К тому времени, как в кабинет вваливаются Фернен и его приятель - такой же тощий, только менее претенциозно одетый и с шапкой жгуче-чёрных волос - никакой слизи на полу, потолке и стенах нет, а в окна ярко светит солнце.
- Добрый день, - здороваются почти хором Фернен и его спутник.
Тёмные глазки новичка буквально сверлят меня. Одна сторона рта у него нервно подёргивается.
- Здравствуйте, господа, - отвечаю я, выдавив приветливую улыбку. - Прошу сюда.
Посетители чинно усаживаются напротив меня.
- Что вас интересует?
- Мой друг, мсье Этель, - говорит Фернен, - хочет приобрести несколько образцов. Что-нибудь редкое и, желательно, даже уникальное. Он желает, чтобы в его коллекции появилось сразу три-четыре подобных экземпляра.

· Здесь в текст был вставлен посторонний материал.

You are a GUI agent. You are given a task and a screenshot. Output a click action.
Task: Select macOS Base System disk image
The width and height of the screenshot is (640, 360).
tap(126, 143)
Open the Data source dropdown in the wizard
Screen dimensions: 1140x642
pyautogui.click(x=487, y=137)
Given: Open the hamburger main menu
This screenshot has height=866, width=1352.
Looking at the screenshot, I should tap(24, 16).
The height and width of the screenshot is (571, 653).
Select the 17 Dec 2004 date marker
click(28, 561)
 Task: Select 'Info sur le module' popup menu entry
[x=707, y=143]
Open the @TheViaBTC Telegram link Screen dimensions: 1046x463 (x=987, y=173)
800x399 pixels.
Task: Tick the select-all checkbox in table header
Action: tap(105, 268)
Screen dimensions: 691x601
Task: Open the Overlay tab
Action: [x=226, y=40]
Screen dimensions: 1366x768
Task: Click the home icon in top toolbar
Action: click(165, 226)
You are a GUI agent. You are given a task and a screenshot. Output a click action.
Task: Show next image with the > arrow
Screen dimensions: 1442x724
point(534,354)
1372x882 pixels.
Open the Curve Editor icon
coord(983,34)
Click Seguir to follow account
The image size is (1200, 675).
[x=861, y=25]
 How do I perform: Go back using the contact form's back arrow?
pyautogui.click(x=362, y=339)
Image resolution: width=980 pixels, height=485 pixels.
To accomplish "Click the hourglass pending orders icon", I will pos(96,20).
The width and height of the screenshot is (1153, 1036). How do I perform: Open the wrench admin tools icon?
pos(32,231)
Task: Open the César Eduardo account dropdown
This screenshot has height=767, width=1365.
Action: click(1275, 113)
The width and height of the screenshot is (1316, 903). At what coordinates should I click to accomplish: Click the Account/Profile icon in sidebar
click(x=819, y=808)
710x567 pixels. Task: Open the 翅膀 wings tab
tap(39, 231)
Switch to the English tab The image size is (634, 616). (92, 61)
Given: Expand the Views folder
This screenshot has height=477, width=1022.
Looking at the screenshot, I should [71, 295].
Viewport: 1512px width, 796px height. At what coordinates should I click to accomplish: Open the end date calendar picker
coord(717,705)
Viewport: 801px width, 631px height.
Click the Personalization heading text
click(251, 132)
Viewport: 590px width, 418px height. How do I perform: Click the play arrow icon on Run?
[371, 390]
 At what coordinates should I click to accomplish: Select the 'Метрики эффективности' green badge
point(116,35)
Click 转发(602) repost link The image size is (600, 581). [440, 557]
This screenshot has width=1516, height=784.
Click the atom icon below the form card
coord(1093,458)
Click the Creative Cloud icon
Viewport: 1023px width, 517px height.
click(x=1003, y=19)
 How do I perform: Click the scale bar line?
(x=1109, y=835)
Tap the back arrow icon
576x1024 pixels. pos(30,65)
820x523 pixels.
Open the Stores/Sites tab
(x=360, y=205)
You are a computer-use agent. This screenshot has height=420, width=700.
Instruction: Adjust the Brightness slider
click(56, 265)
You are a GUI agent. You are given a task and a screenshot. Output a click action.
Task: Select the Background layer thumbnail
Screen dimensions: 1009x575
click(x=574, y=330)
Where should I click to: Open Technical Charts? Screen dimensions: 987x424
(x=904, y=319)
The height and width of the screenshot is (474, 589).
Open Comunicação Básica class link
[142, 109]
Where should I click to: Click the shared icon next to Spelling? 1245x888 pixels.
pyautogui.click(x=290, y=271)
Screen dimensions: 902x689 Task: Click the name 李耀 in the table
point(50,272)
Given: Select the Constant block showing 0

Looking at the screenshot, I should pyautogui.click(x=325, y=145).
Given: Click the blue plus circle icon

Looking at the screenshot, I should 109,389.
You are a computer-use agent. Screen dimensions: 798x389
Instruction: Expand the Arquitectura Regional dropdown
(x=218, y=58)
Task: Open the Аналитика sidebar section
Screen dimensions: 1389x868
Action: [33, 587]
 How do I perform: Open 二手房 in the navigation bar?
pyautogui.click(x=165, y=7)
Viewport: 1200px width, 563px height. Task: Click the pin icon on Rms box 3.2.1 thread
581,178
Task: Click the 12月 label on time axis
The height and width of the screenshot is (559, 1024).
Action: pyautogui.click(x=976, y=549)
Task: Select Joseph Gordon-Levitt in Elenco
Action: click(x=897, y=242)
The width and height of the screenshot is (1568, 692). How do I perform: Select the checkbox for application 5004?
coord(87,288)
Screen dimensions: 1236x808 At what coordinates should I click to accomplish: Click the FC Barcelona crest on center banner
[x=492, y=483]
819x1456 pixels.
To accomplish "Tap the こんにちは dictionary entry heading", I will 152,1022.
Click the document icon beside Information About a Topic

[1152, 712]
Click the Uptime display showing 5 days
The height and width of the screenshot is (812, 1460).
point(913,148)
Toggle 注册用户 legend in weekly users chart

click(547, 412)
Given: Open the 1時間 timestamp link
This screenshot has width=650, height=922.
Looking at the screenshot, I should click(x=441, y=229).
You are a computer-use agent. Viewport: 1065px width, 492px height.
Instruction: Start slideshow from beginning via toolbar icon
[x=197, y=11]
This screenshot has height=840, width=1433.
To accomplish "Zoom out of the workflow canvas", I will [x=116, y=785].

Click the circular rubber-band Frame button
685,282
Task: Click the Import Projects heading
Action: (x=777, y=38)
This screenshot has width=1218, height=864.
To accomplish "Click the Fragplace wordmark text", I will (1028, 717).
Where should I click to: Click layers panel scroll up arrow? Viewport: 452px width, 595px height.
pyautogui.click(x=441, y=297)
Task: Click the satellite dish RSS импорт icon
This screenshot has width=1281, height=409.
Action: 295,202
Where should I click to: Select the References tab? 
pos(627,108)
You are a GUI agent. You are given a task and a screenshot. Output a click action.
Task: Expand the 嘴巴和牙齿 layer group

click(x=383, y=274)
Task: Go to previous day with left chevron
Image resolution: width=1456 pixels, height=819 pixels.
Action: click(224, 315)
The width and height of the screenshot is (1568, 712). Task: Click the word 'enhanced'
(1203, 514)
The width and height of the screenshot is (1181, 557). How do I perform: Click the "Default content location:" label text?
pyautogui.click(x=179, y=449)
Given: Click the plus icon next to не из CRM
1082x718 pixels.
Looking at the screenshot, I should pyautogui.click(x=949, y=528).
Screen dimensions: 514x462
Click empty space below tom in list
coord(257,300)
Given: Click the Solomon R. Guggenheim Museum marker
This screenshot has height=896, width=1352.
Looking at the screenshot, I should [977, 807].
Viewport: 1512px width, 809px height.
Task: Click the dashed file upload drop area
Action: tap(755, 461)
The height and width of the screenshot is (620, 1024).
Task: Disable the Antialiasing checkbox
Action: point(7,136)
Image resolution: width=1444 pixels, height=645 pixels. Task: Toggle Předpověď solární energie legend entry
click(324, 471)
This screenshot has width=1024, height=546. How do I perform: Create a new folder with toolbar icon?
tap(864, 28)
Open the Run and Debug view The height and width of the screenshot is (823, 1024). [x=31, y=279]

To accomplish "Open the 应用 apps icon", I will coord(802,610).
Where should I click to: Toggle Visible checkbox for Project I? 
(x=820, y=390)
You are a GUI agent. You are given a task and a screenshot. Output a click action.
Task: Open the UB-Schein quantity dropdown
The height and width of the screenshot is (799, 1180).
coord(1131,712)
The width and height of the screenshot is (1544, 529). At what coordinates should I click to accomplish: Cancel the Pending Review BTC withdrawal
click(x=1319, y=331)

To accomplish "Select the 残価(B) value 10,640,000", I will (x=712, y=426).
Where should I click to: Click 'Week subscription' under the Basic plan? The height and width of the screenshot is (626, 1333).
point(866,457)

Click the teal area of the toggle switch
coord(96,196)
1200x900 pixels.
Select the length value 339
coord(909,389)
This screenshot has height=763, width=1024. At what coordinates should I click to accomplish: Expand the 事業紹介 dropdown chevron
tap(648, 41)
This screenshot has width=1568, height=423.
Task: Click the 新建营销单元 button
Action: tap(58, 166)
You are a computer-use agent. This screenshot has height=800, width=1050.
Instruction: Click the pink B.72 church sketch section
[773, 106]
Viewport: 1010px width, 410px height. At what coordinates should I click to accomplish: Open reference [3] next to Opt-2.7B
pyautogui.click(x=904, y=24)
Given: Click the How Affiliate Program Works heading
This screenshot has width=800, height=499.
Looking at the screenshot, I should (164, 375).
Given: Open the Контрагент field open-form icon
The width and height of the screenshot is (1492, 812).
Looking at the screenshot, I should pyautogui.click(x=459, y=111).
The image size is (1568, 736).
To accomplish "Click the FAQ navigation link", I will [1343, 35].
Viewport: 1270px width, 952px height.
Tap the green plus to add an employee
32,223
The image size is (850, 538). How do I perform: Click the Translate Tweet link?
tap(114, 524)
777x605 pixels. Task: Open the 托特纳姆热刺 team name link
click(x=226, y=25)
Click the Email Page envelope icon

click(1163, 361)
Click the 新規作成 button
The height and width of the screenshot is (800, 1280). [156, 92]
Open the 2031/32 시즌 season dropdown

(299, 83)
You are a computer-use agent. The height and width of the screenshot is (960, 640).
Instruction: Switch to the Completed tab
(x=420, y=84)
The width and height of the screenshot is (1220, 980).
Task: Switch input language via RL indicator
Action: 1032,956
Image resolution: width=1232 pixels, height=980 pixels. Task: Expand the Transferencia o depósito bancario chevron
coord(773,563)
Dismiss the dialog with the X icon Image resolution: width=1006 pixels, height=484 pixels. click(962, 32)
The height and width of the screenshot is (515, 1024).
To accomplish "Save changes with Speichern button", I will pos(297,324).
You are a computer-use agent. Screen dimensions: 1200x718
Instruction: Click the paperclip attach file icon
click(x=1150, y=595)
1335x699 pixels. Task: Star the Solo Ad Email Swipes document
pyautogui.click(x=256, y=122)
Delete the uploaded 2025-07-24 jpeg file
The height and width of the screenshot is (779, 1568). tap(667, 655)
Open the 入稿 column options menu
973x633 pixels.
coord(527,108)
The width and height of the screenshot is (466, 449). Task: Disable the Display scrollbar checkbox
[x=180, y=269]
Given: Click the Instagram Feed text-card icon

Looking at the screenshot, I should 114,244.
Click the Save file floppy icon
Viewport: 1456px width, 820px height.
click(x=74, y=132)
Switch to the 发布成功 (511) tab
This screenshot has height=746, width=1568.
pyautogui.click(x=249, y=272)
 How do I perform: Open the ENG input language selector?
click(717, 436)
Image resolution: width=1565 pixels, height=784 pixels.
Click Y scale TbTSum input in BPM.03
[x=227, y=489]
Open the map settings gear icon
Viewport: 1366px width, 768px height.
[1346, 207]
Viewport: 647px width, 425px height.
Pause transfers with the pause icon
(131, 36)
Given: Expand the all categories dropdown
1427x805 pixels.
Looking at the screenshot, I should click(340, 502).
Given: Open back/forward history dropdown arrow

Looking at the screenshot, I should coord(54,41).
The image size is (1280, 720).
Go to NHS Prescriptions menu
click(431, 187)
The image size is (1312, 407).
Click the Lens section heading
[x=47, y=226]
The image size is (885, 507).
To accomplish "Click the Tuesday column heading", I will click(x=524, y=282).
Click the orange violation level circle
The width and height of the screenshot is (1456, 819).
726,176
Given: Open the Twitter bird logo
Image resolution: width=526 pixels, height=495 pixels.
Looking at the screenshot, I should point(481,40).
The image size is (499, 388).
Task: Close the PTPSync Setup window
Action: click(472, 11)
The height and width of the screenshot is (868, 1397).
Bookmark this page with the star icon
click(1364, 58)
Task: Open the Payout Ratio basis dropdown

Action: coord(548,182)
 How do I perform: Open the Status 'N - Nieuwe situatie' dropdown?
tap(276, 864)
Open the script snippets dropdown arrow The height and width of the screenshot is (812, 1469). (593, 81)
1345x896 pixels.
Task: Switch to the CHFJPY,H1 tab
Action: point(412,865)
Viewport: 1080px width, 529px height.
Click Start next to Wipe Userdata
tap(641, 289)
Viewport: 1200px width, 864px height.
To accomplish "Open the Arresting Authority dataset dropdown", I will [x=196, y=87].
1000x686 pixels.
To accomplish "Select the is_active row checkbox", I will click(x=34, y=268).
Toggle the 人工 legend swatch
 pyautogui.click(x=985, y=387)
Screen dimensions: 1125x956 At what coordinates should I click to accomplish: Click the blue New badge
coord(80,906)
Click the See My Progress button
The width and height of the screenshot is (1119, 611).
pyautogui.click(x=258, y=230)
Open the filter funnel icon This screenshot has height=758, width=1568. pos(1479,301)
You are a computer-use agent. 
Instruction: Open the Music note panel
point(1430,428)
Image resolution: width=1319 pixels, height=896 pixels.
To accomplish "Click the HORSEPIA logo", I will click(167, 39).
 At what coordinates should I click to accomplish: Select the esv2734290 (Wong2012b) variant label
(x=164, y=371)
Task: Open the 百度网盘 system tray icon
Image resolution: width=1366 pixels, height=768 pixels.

Так себя ведут новички-энтузиасты. Им надо поскорее заполнить полки, чтобы хвастаться перед друзьями. Что ж, тем лучше.
Я изображаю раздумье, чтобы подогреть у клиента интерес, но вдруг понимаю, что мне нечего предложить Этелю: из-за проклятого эмбарго ничего выдающегося или даже просто заслуживающего внимания у меня нет. Тем не менее, я не собираюсь сообщать об этом своим посетителям. Нужно выкручиваться.
- Что ж, - произношу я, наконец, с многозначительным видом, - не хочу продавать вам посредственный товар, месье. Послезавтра нам доставят партию весьма интересных малышей, предлагаю потерпеть и выбрать что-нибудь из них.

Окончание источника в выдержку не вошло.